Tools, Technologies and Training for Healthcare Laboratories

What's the TEa for D? Allowable Error for vitamin D

Stockl et al's landmark paper on vitamin D establishes desirable specifications for imprecision and inaccuracy (trueness). But what about total allowable error? With the use of QC Design tools, we can turn individual specifications into a broader quality requirement.

November 2009

As noted in a recent article on Westgard Web, the explosion in use of vitamin D testing (specifically S/P-25(OH)D methods) has not been accompanied by a surge in interest in the quality of said tests. But thankfully Stockl and colleagues finally established some good goals for performance:

Dietmar Stockl, Patrick M. Sluss, Linda M. Thienpont, Specifications for trueness and precision of a reference measurement system for serum/plasma 25-hydroxyvitamin D analysis. Clinical Chimica Acta, 408 (2009): 8-13.[1]

To briefly summarize, Stockl et al applied four different approaches for setting quality specifications for a S/P-25(OH)D test, following the guidance from the 1999 Stockholm consensus conference on quality specifications. [2] They finally determined that the best and most realistic recommendation for routine measurement performance was

"a maximum CV and B of 10% and 5%, respectively. It should, however, be emphasized that for ameasurement procedure to achieve the required quality routinely, its "stable" [that is average] imprecision and bias should not be at the upper limit, but approximately half of it to ensure that the maximum goal is not exceeded."[1]

This statement may seem confusing to the average reader. Why give a maximum recommendation, then recommend that the routine be half? We'll show you why. Plus, we'll explore the combined effects of imprecision and bias and calculate the total allowable error.

Total Allowable Error from Biologic Goals. (TEBA)

Total Allowable Errors are traditionally set for analytical performance, possibly set without knowledge of biologic variation or the clinical decision interval of the test. Callum Fraser, Per Hytoft Petersen, Carmen Ricos, and a number of other European colleagues came up with another approach - one that calculated the total allowable error based on the known within-subject biologic variation of the individual for that analyte. To see discussions in greater detail of this approach, click here and here.

For S/P-25(OH)D, we can calculate the total error using the traditional calculation of TE = bias + 2s.

That is 5 + 2*(10) = 25%

Sigma-metric assessment of recommended S/P-25(OH)D performance

Now, we're going to make use of a QC Design tool, our EZ Rules 3 software program, to make some more difficult calculations calculations and compare the effects of different method performance.

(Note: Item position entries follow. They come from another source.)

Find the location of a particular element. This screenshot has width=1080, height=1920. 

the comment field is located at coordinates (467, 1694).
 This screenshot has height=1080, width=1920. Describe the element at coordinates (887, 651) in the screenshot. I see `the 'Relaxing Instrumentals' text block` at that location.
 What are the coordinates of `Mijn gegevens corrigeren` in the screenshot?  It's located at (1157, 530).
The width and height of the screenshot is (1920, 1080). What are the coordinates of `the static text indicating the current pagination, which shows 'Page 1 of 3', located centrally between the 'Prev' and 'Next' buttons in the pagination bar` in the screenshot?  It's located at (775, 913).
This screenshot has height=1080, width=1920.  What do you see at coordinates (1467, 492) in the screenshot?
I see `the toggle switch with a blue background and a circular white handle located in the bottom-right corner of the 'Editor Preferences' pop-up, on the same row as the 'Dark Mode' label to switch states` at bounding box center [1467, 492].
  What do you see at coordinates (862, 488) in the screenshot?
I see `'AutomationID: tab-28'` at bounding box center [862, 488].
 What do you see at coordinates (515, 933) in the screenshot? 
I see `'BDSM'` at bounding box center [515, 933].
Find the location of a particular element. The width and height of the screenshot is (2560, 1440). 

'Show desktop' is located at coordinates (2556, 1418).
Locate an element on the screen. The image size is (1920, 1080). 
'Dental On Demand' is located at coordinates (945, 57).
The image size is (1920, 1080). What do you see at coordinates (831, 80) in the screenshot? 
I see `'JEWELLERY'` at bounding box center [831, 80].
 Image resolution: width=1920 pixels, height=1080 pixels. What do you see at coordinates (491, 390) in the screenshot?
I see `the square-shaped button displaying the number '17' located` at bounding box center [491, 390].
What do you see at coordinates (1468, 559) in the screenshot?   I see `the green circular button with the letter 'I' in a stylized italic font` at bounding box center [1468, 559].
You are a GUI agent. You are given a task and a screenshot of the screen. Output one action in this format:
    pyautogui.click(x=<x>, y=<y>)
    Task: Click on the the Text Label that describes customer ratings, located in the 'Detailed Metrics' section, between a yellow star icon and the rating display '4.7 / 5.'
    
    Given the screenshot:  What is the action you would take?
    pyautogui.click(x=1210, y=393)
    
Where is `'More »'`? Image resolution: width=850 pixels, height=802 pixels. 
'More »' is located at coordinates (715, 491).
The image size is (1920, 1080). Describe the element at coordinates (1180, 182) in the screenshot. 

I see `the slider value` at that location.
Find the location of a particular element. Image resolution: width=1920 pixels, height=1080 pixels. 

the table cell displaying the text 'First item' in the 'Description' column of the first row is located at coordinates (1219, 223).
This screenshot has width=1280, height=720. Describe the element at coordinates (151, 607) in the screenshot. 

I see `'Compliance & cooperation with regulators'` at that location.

Let's start by using the recommended specifications for routine performance, a CV of 5% and a bias of 2.5% [The graphic compresses this screen shot, so it looks a bit fuzzy here, but down on the left column, near the bottom, you might be able to see the entered performance characteristics below the words "Operating Point." If not, you may be able to right-click the graphic and view the image by itself in its full size]:

EZ Rules 3, vitamin D, maximum allowed CV and Bias

If we focus on the Sigma-metrics graph produced by the program, we can see that EZ Rules has already assesses the Sigma-metric of the method (2.0) and automatically chosen the optimal QC procedure for this method performance. Acutally, there isn't an optimal QC procedure if you have both the maximum allowed CV and Bias - the program reverts to a Maximum QC procedure when performance is low Sigma. This is a "full Westgard Rules" multirule procedure with extra controls (N=6). At Stockl, Sluss, and Thienpont indicated in their essay, their specifications are no good if your method has both the maximum allowed inaccuracy and imprecision.

Let's look at what happens when your method has more better CV and Bias (5% and 2.5%, respectively):

EZ Rules 3, vitamin D, better performance

Note that the Sigma-metric of this level of performance is now 4.5 Sigma - good but not great,  definitely above the minimum performance threshhold of 3 Sigma. Also note that the recommended QC procedure has an N of 4. That means either running 4 controls per run, or measuring two controls twice per run. This is more than the usual number of control measurements. But it is a simple 12.5s control rule, which maximizes error detection while minimizing false rejection.

If we take the optimum recommendation from Stockl et al's paper: CV of 4% and bias of 2.6%, we get a different result:

EZ Rules 3, vitamin D, best performance recommendation

Here's a close up of the Sigma-metrics chart:

EZ Rules 3, vitamin D, Sigma chart close up

You can see that EZ Rules 3 assesses performance at 5.6 Sigma, which is quite good. Performance here is so good that you only need 2 controls per run, and can use single control limits of 3s. Essentially, there will be nearly 100% detection of medical significant errors within the first run they occur, and nearly 0% false rejections.

Conclusion

Stockl et al's paper provides us with a wealth of recommendations for performance for vitamin D assays. With the use of QC Design tools, we can turn those recommendations into real-world operating specifications.